The expected answer is the set of lines in the data below between the line holding "You are a computer-use agent. The image" and the line holding "Task: Click the T20 1 of 70 label", inclusive, written out exactly.
-.-.-
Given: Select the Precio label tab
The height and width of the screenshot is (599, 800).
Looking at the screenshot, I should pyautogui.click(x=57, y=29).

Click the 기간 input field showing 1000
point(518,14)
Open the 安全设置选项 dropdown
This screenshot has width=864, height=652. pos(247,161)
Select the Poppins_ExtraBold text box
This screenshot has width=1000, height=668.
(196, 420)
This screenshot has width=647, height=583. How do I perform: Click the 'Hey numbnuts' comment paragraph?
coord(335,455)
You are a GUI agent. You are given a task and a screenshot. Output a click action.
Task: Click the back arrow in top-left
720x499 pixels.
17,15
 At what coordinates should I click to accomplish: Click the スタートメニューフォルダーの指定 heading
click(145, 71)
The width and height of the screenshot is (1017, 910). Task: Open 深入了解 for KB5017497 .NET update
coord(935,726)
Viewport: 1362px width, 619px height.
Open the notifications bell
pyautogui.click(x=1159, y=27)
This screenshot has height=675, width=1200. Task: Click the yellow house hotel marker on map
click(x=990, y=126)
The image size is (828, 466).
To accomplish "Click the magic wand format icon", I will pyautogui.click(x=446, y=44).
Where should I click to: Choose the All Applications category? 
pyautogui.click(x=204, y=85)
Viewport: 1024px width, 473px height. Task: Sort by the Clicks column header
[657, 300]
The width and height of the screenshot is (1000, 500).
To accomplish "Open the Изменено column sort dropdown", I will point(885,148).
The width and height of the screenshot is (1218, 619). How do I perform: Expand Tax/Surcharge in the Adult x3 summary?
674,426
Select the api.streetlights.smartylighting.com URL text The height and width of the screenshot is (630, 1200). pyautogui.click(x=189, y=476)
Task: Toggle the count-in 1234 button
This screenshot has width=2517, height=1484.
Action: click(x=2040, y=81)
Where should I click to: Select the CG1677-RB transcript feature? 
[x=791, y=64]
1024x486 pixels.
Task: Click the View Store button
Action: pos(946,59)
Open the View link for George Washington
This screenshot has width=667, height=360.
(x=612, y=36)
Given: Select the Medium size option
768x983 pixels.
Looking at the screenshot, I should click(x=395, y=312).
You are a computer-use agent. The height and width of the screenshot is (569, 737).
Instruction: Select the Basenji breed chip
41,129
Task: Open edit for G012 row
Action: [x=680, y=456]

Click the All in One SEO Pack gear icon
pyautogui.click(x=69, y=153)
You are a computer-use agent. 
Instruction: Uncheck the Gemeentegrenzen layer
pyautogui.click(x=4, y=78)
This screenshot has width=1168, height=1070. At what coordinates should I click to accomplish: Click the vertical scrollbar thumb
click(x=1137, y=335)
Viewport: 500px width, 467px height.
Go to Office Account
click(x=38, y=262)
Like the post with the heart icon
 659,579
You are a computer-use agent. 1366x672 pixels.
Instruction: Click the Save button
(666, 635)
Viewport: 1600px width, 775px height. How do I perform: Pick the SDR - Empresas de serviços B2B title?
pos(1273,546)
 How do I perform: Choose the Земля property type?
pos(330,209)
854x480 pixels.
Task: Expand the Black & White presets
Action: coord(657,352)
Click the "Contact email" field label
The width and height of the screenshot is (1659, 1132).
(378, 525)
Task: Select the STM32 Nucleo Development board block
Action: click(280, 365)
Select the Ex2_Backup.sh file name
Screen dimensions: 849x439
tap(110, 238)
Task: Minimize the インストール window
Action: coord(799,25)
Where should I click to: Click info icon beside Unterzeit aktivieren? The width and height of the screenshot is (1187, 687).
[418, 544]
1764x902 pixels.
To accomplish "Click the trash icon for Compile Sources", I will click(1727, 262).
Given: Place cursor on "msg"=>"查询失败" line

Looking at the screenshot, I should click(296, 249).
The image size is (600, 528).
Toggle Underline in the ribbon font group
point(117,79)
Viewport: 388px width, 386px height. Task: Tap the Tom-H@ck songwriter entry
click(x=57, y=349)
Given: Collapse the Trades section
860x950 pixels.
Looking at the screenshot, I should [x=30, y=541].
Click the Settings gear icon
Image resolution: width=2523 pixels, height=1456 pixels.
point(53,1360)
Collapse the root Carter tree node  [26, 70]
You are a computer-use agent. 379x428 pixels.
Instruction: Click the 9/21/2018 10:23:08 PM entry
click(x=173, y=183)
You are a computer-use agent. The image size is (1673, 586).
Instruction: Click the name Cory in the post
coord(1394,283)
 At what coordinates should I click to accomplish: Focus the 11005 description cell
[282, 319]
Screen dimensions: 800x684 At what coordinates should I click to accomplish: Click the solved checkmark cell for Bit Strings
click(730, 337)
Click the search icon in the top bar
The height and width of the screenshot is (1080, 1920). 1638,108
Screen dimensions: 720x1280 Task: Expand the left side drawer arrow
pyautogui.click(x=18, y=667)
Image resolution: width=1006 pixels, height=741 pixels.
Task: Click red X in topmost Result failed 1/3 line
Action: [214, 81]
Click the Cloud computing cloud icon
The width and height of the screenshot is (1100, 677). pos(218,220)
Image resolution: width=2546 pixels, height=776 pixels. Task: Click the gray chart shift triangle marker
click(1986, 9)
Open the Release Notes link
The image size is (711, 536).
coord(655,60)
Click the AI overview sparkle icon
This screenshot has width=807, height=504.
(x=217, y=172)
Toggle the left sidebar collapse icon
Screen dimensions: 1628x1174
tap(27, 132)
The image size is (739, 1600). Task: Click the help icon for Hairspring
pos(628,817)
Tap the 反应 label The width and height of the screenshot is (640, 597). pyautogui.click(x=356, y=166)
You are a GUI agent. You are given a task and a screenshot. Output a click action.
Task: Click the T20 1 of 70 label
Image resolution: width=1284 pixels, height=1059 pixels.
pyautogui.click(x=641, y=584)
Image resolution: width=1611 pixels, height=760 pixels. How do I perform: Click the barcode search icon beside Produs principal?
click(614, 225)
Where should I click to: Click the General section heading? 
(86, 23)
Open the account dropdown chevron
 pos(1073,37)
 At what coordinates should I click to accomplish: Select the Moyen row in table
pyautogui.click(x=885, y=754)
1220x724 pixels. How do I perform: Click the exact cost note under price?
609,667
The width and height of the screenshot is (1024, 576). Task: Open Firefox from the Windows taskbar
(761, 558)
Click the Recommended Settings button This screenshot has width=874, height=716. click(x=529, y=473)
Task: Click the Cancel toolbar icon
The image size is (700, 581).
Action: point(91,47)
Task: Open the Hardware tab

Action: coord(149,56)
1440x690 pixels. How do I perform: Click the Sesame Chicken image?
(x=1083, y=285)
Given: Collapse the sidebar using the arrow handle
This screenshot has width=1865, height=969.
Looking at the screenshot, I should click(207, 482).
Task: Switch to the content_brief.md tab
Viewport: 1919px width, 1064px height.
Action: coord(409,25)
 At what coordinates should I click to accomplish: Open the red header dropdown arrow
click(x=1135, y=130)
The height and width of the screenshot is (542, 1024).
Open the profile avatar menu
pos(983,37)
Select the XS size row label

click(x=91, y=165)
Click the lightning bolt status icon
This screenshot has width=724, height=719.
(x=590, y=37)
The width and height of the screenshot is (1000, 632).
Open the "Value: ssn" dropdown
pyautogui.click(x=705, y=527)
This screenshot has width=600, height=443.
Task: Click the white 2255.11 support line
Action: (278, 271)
-.-.-
__EXERCISE RESULT__
You are a computer-use agent. The image size is (1673, 586).
Instruction: Click the name Cory in the post
coord(1394,283)
 At what coordinates should I click to accomplish: Focus the 11005 description cell
[282, 319]
Screen dimensions: 800x684 At what coordinates should I click to accomplish: Click the solved checkmark cell for Bit Strings
click(730, 337)
Click the search icon in the top bar
The height and width of the screenshot is (1080, 1920). 1638,108
Screen dimensions: 720x1280 Task: Expand the left side drawer arrow
pyautogui.click(x=18, y=667)
Image resolution: width=1006 pixels, height=741 pixels.
Task: Click red X in topmost Result failed 1/3 line
Action: [214, 81]
Click the Cloud computing cloud icon
The width and height of the screenshot is (1100, 677). pos(218,220)
Image resolution: width=2546 pixels, height=776 pixels. Task: Click the gray chart shift triangle marker
click(1986, 9)
Open the Release Notes link
The image size is (711, 536).
coord(655,60)
Click the AI overview sparkle icon
This screenshot has width=807, height=504.
(x=217, y=172)
Toggle the left sidebar collapse icon
Screen dimensions: 1628x1174
tap(27, 132)
The image size is (739, 1600). Task: Click the help icon for Hairspring
pos(628,817)
Tap the 反应 label The width and height of the screenshot is (640, 597). pyautogui.click(x=356, y=166)
You are a GUI agent. You are given a task and a screenshot. Output a click action.
Task: Click the T20 1 of 70 label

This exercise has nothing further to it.